_SOURCE:_
════════════════════
Flying start to stronger India-S'pore defence relationship

Defence Minister Ng Eng Hen and Air Vice-Marshal A.P. Singh on their way to board the Indian Air Force's Tejas Light Combat Aircraft during Dr Ng's visit to a joint training exercise at Kalaikunda Air Force Station in West Bengal yesterday.
Defence Minister Ng Eng Hen and Air Vice-Marshal A.P. Singh on their way to board the Indian Air Force's Tejas Light Combat Aircraft during Dr Ng's visit to a joint training exercise at Kalaikunda Air Force Station in West Bengal yesterday.PHOTO: MINDEF

Singapore's Defence Minister Ng Eng Hen yesterday described India-Singapore defence ties as "very strong and growing stronger", as he visited a joint training exercise between both countries' air forces.

Today, he and his counterpart Nirmala Sitharaman will witness the exchange of a bilateral agreement to enable more joint and multilateral exercises between both navies, particularly in the Andaman Sea.

Both ministers will also chair the second India-Singapore Defence Ministers' Dialogue in New Delhi.

Dr Ng, who is on a three-day visit to India, visited the Kalaikunda Air Force Station where he was flown in the Indian supersonic Tejas fighter plane - becoming the first minister or civilian from outside India to fly in the locally developed aircraft.

Kitted in flying gear, he met Republic of Singapore Air Force (RSAF) and Indian Air Force (IAF) personnel, and took a 45-minute flight during which he was shown the features of the plane, which has pride of place in the IAF. It is the first light combat aircraft developed in India, and took over three decades.

"Tejas is a very, very capable plane but I am not a pilot," Dr Ng told reporters. "The pilot, Air Vice-Marshal A.P. Singh, flew so well that it was like riding in a car."

"I can imagine why my pilots find so much value in training with IAF pilots," he said. "Superbly confident, supremely professional and really at the top of the game."

Indian defence sources said they had wanted to showcase the Tejas and give Dr Ng "a feel of the plane".

During the visit, he also viewed RSAF F-16 and IAF Sukhoi Su-30 fighter aircraft, and thanked India for the "realistic and challenging training opportunities for the RSAF to hone its operational readiness".

Around 100 RSAF personnel and six F-16 fighter jets are now at the Kalaikunda base for the joint military training. Bilateral air exercises have been held since 2004, and Dr Ng hoped these "will last very long".

Both countries have close economic ties, and defence ties have also deepened over the years.

Singapore's Defence Ministry said in a statement on yesterday's visit that "bilateral training has grown in scale and complexity over the years to involve advanced aircraft and high-end training missions".
════════════════════
_GIVEN DATA:_
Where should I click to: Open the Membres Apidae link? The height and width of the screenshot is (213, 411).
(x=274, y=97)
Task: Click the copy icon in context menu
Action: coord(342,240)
════════════════════
_OBJECTIVE:_ According to the article on India-Singapore defence ties, how long was Dr Ng's flight in the Tejas? The listing was taken from a separate source.

_COMPLETED TASK:_ It lasted 45 minutes.